27. The method of claim 17, further comprising: generating a first origin profile of a first origin associated with the object, the first origin profile associated with one or more additional objects associated with the first origin, one or more origin profiles of one or more associated additional objects, one or more associated geographic locations, and one or more associated object categories; and determining the origin score for the first object based on at least based on a comparison of the one or more feature variables determined for the first object, the first origin profile, and the comparison dataset based on the plurality of additional objects.

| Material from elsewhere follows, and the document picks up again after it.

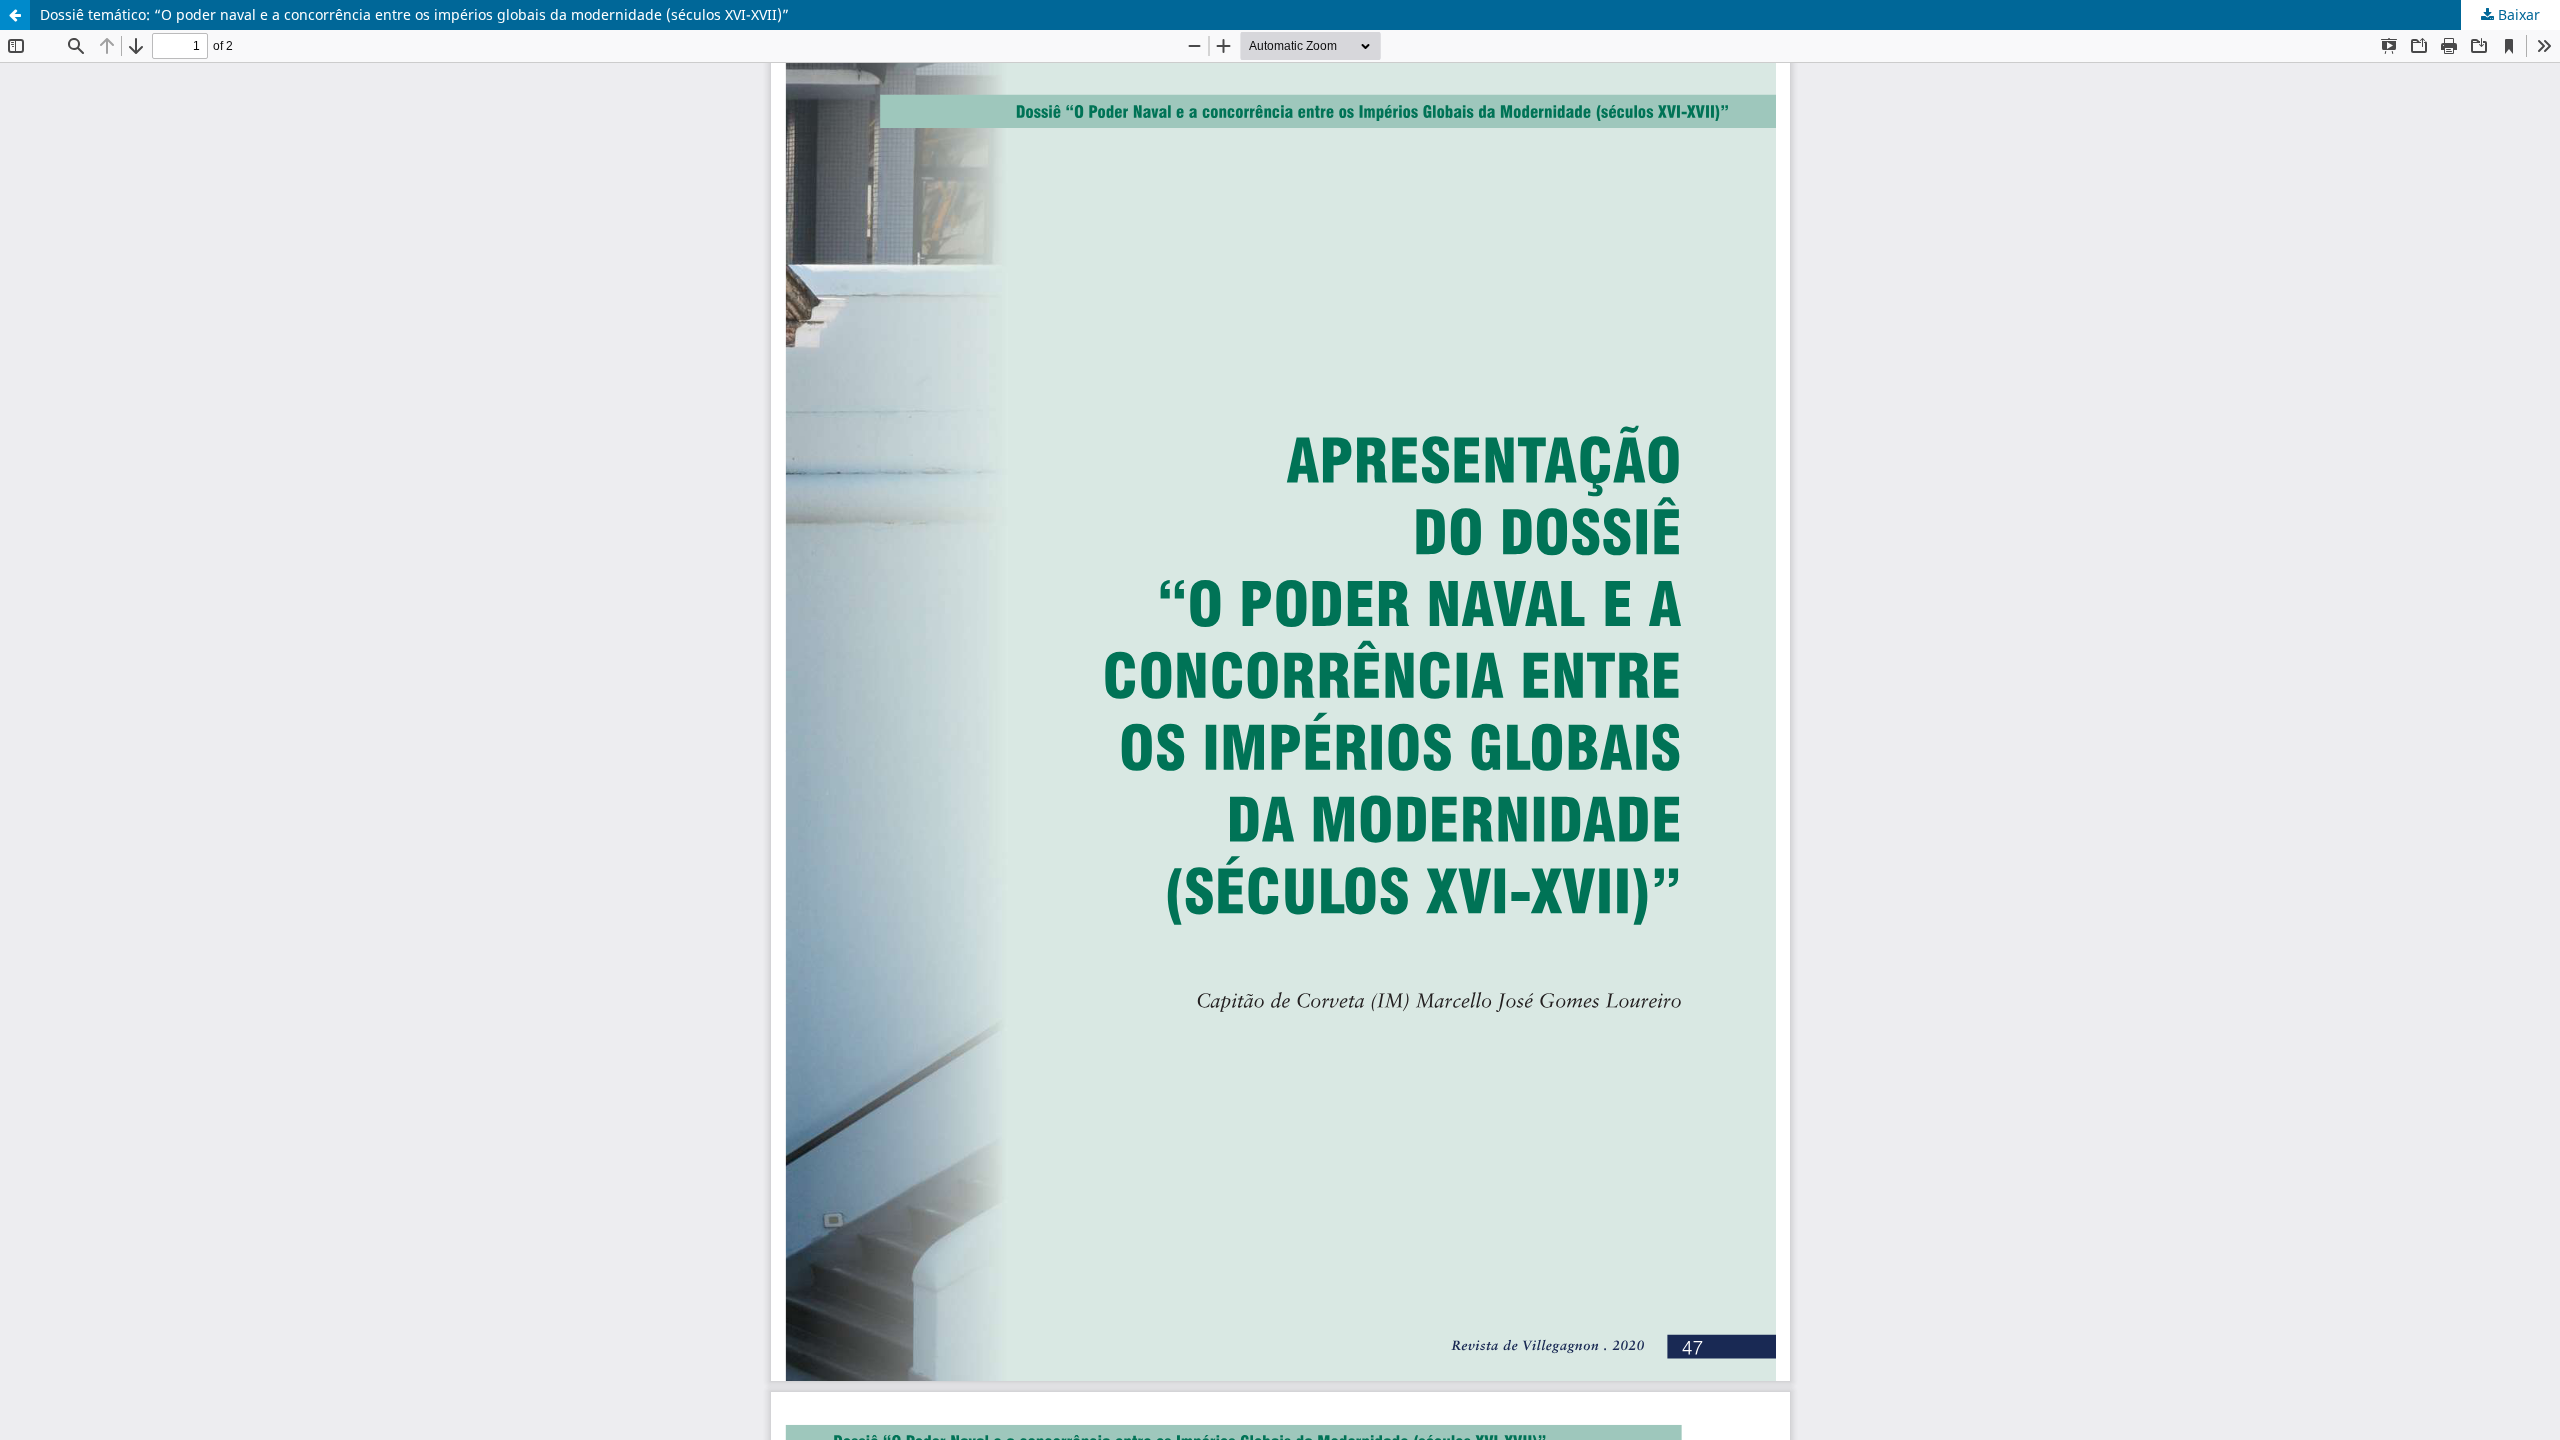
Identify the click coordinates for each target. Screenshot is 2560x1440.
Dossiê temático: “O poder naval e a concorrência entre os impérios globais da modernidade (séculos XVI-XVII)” (414, 14)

28. The method of claim 27, further comprising: determining a first object category associated with the object; identifying a one or more additional objects associated with the first object category; generating a second origin profile of a second origin based on the one or more objects associated with the second origin; and wherein determining the origin score for the first object is based on the first origin profile, the second origin profile, and the received comparison dataset.
29. The method of claim 17, wherein determining the origin for the object includes using a first machine-learning model.
30. The method of claim 17, further comprising: receiving first metadata associated with the first digital image data, the first metadata including an output resolution and one or more originality identifiers indicative of an originality of the first digital image data; determining an expected pixels per inch of the first digital image data based on the output resolution of the first metadata and the first distance; determining an actual pixels per inch of the first digital image data based on the output resolution and a physical dimension of the object; and verifying the first distance equals an expected distance based on a comparison of the expected pixels per inch and the actual pixels per inch of the first digital image data.